My laptop’s battery died.
That’s how long it had been since I turned it on.
Now, as a writer, this feels horrifying, like I’ve somehow let down the castle gates and the dark trolls of laziness snuck in behind me.
On the other hand, as a father, it lets me know I’m doing my job well.
Because, how do you turn away from this face?
Or this one?
Clearly, not happy.
I gave myself a week. 2020 came, kicking the door in with prospects of WWIII, and I said a week. One week was enough time to remind myself, “Hey, you’re still a new dad. You don’t have this completely figured out yet. You want to keep writing but sometimes that isn’t always going to be possible and making a huge commitment that only falls apart because you have to change 4700 diapers a day is not good for your mental health. Take a week and think about what you really want.”
I’ve been a dad. Now I want to be a Writer Dad.
My tutoring schedule has been greatly reduced, allowing me to spend afternoons taking care of the boys.
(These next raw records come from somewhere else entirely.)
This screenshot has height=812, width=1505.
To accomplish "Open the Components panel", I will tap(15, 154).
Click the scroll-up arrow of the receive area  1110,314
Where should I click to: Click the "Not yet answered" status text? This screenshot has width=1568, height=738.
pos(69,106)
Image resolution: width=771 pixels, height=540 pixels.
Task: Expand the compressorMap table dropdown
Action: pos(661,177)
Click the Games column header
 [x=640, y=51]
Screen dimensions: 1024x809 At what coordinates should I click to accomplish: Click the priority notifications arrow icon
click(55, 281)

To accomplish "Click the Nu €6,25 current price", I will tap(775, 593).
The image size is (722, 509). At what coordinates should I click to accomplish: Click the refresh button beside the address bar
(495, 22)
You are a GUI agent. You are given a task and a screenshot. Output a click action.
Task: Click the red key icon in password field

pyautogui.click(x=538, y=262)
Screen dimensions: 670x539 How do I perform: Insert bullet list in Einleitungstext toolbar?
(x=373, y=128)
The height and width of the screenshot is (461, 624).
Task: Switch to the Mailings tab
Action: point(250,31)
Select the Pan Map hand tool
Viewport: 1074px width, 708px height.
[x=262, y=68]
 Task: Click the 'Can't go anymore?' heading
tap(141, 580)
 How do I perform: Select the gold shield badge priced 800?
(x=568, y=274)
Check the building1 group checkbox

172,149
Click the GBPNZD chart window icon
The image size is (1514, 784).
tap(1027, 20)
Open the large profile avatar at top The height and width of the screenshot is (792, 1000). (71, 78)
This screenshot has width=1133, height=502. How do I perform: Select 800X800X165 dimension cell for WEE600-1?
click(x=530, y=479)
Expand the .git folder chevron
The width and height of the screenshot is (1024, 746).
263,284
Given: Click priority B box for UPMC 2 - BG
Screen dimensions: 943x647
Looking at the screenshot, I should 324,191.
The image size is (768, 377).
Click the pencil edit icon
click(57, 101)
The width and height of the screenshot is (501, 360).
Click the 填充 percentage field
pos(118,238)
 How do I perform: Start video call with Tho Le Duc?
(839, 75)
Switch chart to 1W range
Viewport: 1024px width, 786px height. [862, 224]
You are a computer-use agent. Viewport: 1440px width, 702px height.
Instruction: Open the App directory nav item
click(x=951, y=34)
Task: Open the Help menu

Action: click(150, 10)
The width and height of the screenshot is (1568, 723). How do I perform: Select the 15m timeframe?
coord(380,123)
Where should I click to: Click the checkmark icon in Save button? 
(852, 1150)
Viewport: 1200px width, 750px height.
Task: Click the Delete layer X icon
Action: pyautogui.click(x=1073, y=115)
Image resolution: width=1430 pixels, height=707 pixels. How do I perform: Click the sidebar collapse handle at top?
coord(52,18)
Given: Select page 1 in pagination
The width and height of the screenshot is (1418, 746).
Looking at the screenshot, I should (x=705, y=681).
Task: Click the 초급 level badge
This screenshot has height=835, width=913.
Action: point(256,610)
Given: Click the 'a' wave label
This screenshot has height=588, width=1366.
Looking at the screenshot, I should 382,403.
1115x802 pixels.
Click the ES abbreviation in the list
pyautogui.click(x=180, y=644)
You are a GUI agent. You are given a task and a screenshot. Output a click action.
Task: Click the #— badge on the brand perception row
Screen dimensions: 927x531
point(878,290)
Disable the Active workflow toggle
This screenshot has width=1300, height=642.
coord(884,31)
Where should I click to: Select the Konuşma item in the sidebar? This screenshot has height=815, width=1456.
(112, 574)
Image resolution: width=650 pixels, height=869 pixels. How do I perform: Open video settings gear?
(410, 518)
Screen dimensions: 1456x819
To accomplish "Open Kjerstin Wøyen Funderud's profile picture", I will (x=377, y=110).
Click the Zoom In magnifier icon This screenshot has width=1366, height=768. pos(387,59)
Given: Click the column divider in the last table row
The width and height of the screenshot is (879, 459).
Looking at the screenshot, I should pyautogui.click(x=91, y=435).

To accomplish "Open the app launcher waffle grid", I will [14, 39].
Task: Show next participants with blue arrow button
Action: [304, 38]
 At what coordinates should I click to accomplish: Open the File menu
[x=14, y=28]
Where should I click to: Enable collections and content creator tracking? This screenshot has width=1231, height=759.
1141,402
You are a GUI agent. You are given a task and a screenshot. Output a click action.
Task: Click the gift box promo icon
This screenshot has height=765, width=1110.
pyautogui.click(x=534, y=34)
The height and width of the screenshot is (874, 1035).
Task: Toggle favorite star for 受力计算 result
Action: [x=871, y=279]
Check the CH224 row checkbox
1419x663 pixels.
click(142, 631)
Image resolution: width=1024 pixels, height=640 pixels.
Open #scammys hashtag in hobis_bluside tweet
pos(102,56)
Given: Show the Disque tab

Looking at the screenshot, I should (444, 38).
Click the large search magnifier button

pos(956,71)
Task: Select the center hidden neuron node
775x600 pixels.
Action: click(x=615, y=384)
Where does the writing fit in? Well, as of writing, right now one of them is feeding and the other is about to wake up from his 92 minute nap. (They’re in the middle of a growth spurt so sleep is minimal and eating is MAXIMAL.) I found my moment and I took my shot. This short blog is my writing. Later on, it’ll be setting up my 2020 Bullet Journal for the year. I’m using a Leuchtturm 1917 with lined paper.
I’m going to become a writer. To do that, I write. Whenever I can. If I have a moment, if I don’t completely feel like the walking dead, if my hands can clack on a keyboard and my fingers can pick up a pen, then I will do what I can.
Let’s start small. Daily: 15 minutes with a notebook. 15 minutes at a computer. I can do that. My boys should allow me do to do that. If I can do more, great, if I can’t, also great. But I will expect nothing more from this Writer Dad than 15 minutes with a pen & paper and 15 minutes with an open Notebook document.
I’m gonna uppercut it in its stupid face.